-- Opening Marker --

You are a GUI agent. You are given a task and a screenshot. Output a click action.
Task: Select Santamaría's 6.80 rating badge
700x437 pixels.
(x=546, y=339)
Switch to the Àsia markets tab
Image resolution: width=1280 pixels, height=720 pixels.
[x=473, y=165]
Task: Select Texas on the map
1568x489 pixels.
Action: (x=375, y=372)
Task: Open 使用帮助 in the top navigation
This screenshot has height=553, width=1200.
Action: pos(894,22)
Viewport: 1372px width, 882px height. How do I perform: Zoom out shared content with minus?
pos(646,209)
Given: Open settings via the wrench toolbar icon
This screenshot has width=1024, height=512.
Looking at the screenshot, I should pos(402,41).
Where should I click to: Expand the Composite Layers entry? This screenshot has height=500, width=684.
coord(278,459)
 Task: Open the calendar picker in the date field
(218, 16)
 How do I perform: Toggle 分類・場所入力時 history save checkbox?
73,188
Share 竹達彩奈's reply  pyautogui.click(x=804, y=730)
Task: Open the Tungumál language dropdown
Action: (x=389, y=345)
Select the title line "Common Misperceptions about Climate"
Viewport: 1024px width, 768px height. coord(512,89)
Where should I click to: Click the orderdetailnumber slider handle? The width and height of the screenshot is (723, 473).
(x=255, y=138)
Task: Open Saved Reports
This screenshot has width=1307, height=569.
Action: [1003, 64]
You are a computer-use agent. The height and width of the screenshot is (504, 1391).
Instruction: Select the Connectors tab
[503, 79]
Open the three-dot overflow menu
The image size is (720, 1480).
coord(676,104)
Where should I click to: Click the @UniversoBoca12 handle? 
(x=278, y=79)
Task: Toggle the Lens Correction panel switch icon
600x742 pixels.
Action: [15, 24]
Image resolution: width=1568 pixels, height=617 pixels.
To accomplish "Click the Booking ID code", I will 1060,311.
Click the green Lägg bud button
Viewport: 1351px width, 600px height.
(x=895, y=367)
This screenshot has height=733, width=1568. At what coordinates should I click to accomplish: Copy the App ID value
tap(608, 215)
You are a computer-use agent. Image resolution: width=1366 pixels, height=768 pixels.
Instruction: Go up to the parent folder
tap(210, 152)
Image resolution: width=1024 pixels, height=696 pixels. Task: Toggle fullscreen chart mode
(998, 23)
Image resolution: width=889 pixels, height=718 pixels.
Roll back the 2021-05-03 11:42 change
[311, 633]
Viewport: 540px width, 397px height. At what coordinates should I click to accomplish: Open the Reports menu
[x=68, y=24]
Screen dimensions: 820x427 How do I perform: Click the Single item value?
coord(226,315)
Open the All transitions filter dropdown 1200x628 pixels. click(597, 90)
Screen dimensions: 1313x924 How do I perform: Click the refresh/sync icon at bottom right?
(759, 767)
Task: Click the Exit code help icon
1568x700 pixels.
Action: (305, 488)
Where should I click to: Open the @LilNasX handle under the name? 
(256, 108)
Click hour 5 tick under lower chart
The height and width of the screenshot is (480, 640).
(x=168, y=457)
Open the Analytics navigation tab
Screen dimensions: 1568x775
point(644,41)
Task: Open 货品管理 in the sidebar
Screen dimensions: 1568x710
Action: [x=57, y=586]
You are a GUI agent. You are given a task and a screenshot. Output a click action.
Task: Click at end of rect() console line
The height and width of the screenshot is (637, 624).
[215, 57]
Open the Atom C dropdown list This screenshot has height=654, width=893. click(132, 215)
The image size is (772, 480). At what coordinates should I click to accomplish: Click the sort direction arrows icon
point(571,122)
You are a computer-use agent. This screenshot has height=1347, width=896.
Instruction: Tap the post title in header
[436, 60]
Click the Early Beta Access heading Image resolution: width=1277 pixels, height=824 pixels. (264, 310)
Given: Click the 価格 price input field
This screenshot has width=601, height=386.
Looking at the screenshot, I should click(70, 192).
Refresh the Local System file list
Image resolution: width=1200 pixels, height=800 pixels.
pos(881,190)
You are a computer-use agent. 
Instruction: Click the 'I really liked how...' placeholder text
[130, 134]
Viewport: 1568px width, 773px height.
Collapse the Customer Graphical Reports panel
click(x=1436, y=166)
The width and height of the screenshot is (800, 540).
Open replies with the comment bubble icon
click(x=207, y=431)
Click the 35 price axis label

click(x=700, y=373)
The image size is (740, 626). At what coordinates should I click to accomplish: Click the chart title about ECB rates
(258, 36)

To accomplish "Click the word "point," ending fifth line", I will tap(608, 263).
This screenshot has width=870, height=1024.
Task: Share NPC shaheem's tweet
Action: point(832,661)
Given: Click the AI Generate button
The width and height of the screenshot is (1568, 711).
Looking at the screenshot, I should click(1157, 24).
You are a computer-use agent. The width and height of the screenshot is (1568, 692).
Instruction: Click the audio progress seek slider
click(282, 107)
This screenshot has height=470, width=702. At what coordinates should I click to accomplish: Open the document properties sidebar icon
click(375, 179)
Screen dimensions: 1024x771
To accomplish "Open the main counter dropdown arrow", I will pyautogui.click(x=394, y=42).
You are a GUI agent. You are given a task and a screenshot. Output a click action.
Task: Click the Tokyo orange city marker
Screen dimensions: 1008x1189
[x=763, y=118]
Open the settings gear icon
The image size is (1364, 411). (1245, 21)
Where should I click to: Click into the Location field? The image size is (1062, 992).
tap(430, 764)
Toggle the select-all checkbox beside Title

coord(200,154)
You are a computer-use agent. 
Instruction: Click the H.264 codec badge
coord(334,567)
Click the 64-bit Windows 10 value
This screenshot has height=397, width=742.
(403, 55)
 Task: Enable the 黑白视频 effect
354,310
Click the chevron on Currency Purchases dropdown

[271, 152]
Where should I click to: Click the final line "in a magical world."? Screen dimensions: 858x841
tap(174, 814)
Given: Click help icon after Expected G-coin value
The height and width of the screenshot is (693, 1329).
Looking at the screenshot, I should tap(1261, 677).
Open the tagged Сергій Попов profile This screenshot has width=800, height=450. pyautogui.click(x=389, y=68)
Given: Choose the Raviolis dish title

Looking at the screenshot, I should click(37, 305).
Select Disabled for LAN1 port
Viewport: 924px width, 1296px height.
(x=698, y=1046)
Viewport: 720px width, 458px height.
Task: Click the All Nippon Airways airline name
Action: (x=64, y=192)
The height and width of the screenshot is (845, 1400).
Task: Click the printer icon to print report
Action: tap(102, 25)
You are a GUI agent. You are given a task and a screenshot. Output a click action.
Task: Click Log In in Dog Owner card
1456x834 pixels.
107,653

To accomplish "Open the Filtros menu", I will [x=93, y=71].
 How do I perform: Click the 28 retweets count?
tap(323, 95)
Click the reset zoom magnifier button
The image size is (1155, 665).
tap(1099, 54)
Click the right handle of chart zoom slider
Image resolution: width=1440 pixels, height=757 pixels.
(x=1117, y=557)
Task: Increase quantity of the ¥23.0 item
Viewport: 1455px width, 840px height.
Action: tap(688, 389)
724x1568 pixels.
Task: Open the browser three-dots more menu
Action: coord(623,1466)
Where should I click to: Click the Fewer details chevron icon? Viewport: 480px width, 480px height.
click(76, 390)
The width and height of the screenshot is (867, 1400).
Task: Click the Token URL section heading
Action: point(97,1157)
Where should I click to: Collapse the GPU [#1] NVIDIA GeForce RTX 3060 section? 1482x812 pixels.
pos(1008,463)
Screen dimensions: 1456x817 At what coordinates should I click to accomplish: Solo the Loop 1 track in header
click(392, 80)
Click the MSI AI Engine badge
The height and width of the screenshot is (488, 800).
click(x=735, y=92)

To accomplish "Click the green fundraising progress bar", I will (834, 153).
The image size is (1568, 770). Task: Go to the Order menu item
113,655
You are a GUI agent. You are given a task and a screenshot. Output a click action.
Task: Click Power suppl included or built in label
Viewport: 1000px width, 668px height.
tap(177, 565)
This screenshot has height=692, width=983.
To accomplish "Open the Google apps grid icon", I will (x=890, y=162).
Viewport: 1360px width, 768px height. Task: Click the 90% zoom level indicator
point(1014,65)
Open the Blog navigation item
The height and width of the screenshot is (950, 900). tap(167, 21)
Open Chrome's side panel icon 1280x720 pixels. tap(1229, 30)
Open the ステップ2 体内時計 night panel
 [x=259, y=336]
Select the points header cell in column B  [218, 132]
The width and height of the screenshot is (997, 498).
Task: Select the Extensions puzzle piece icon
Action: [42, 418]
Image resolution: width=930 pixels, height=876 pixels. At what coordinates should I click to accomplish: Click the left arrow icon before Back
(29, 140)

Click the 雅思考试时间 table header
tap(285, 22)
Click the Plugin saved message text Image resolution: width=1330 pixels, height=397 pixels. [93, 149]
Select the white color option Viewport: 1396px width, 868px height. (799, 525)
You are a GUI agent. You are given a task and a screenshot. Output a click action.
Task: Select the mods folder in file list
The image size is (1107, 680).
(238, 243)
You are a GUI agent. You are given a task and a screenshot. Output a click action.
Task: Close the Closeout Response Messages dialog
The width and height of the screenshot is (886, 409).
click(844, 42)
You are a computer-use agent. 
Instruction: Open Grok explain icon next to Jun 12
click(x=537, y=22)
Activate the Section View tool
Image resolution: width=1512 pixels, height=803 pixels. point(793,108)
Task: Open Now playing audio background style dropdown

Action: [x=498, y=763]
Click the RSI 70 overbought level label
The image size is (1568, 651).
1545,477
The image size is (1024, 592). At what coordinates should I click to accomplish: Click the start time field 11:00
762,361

-- Closing Marker --

**Assignment**
Look through the entries above; find each line with the word "computer" and copy it.

**Response to the exercise**
You are a computer-use agent. The height and width of the screenshot is (504, 1391).
You are a computer-use agent. Image resolution: width=1366 pixels, height=768 pixels.
You are a computer-use agent. This screenshot has height=1347, width=896.
You are a computer-use agent. 
You are a computer-use agent. The width and height of the screenshot is (1568, 692).
You are a computer-use agent. 
You are a computer-use agent. 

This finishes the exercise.